O problema da Administração do Portfólio de Projetos de Tecnologia da Informação

O gerenciamento do portfólio de projetos de Tecnologia da Informação é um processo de decisão dinâmico através do qual uma lista de projetos para implementação é constantemente atualizada e revisada. Neste processo, ocorrem decisões que levam as seguintes ações:
· novos projetos são avaliados, selecionados e priorizados;
· os projetos existentes podem ser acelerados, eliminados ou "despriorizados"; e
· os recursos são alocados e realocados aos projetos ativos.

O processo de decisão de portfólio é caracterizado por informações incertas e mutáveis; oportunidades dinâmicas, múltiplos objetivos e considerações estratégicas, interdependência entre projetos e múltiplas decisões e localidades.

Modelos de portfólio (ou carteira de projetos) são justificáveis apenas em casos onde há concorrência pelos mesmos recursos. A administração decidirá como alocar os recursos aos projetos do portfólio conforme as características peculiares da organização que os patrocina. Normalmente, a demanda por recursos é maior do que a sua disponibilidade.

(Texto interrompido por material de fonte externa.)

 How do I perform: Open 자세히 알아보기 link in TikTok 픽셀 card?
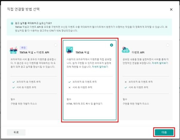point(100,67)
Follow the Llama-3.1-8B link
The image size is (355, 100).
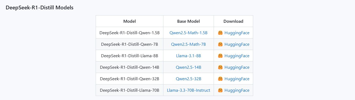tap(188, 56)
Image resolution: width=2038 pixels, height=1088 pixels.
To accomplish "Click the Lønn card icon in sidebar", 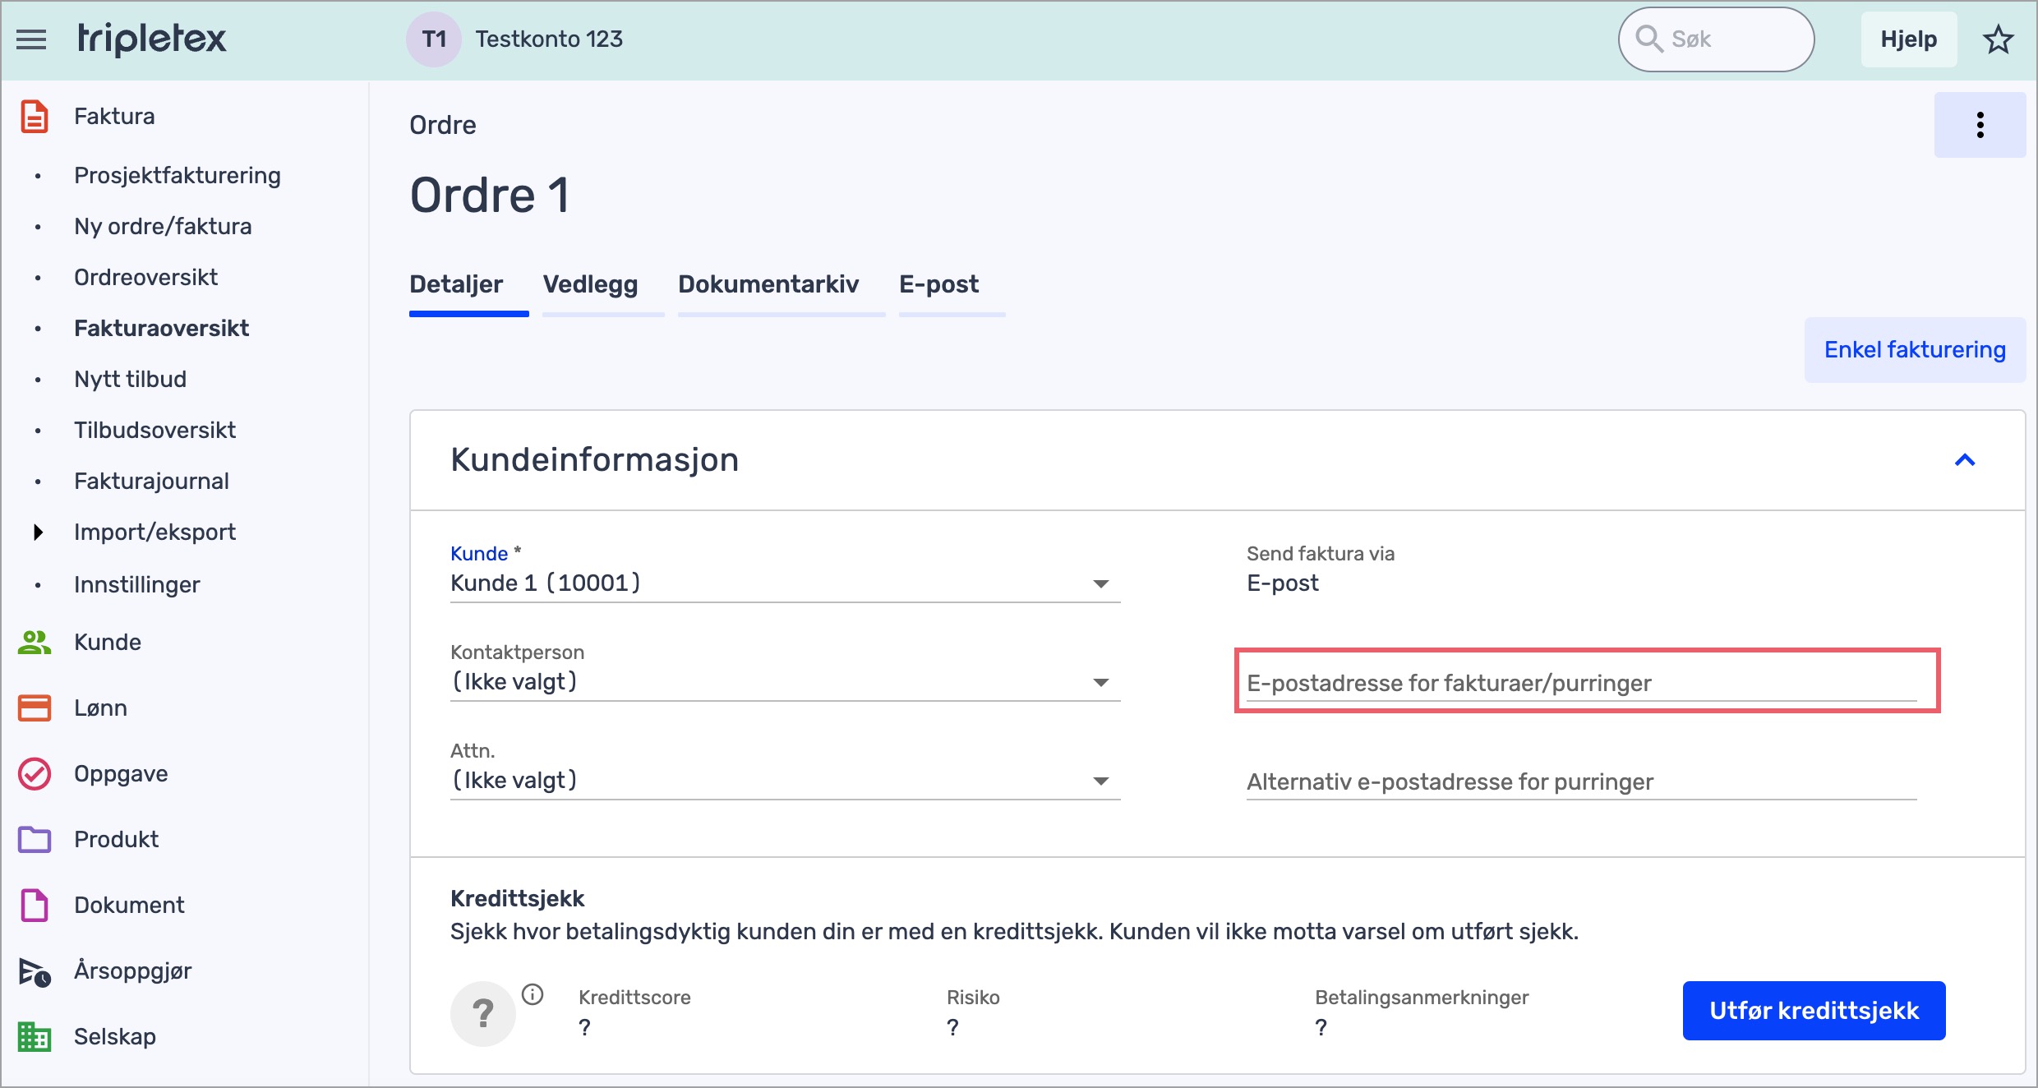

O método de priorização de projetos deve contemplar algumas necessidades das organizações, resumidas pelos requerimentos abaixo:
· a estratégia competitiva da organização precisa ser considerada e refletida na lista de prioridades dos projetos;
· a importância de cada projeto deve ser explicitada de forma clara pois o nível de esforço para o gerenciamento de tal projeto deve ser proporcional à sua prioridade estratégica;
· processo de priorização precisa ser flexível e refletir o dinamismo das mudanças nos planos da organização; e
· processo de priorização deve ser simples e rápido, a fim de viabilizar sua utilização com grandes quantidades de projetos.

As sinergias positivas e negativas entre os projetos devem ser consideradas.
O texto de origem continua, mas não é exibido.